Jace launched as something different than it is today. Zeta Labs built it around AWA-1, a proprietary “Autonomous Web Agent” that drove a browser to book trips, pay invoices, and fill out forms on your behalf. In 2026 the product has repositioned: Jace now markets itself as an AI executive assistant that lives inside your Gmail, drafts replies, labels your inbox, and runs email-triggered workflows. That puts it in the same category as Carly instead of a category away.
So this is a fair head-to-head between two AI executive assistants that work over email. The real differences are channel, calendar coordination, platform parity, and how each one prices. Below is what each does today, verified against Jace’s current site.
Feature Comparison
| Feature | Carly | Jace |
|---|---|---|
| Primary interface | Email + SMS/text | Gmail web app + browser extension |
| Gmail support | ✅ | ✅ |
| Outlook support | ✅ | Partial (Gmail-optimized) |
| SMS / text scheduling | ✅ | ❌ |
| Inbox drafting & triage | ✅ | ✅ |
| AI labeling & smart rules | Partial | ✅ |
| Meeting scheduling & coordination | ✅ | Partial (Google Calendar) |
| Click-to-book links | ✅ | ❌ |
| Smart time zone detection | ✅ | Partial |
| Acts on triggers autonomously | ✅ | ✅ |
| Persistent memory | ✅ | ✅ |
| Integrations | 200+ via bring-your-own API key | Custom integrations & MCPs (Pro tier) |
| Pricing | Starts at $35/mo (flat) | Plus $20/mo, Pro $40/mo, Enterprise custom (credit-metered) |
| Setup time | ~2 min | ~30 sec onboarding |
Jace’s price entry is genuinely lower, and its Gmail-native labeling and smart-rules experience is polished for people who live in the Gmail web client all day. The trade-offs show up in channel, calendar coordination, and how usage is metered.

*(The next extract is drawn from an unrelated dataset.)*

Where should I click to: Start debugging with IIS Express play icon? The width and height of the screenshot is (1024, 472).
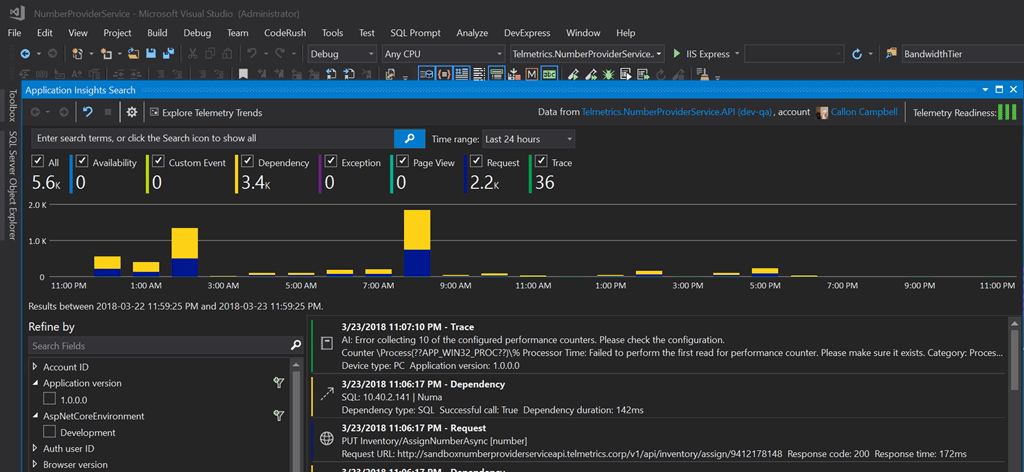tap(678, 53)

Why Carly is the Better Choice
Carly works over SMS, not just email. Jace is an inbox tool: you connect Gmail and it works inside that web app and a browser extension. Carly reads the email threads you CC it on and also takes instructions and coordinates over text message. When you are away from your desk, you can text Carly “move my 3pm to Thursday” and it handles the back-and-forth. Jace has no SMS channel, so everything routes through the inbox.
Scheduling is a first-class job, not an inbox side effect. Carly is built to coordinate meetings the way a human EA does: click-to-book links, negotiating times over both email and SMS, automatic time zone detection, and follow-ups when someone goes quiet. Jace integrates with Google Calendar and can suggest times or create events from your inbox, but it is calendar-assisted email rather than an assistant that owns the full scheduling loop end to end.
Gmail and Outlook get equal treatment. Jace is Gmail-first. Reviewers consistently flag that Outlook users are effectively out of luck, and the whole experience is tuned for Gmail. Carly treats Google Calendar and Outlook as equals, which matters if you or the people you schedule with live in Microsoft 365.
Flat pricing instead of a credit meter. Carly starts at $35/month. Jace runs on monthly credits: 10,000 on the $20 Plus plan and 20,000 on the $40 Pro plan, resetting each billing period, with heavier use pushing you toward Pro or custom Enterprise pricing. Credit models make cost hard to predict when your volume spikes. Carly’s flat entry price means a busy week costs the same as a quiet one.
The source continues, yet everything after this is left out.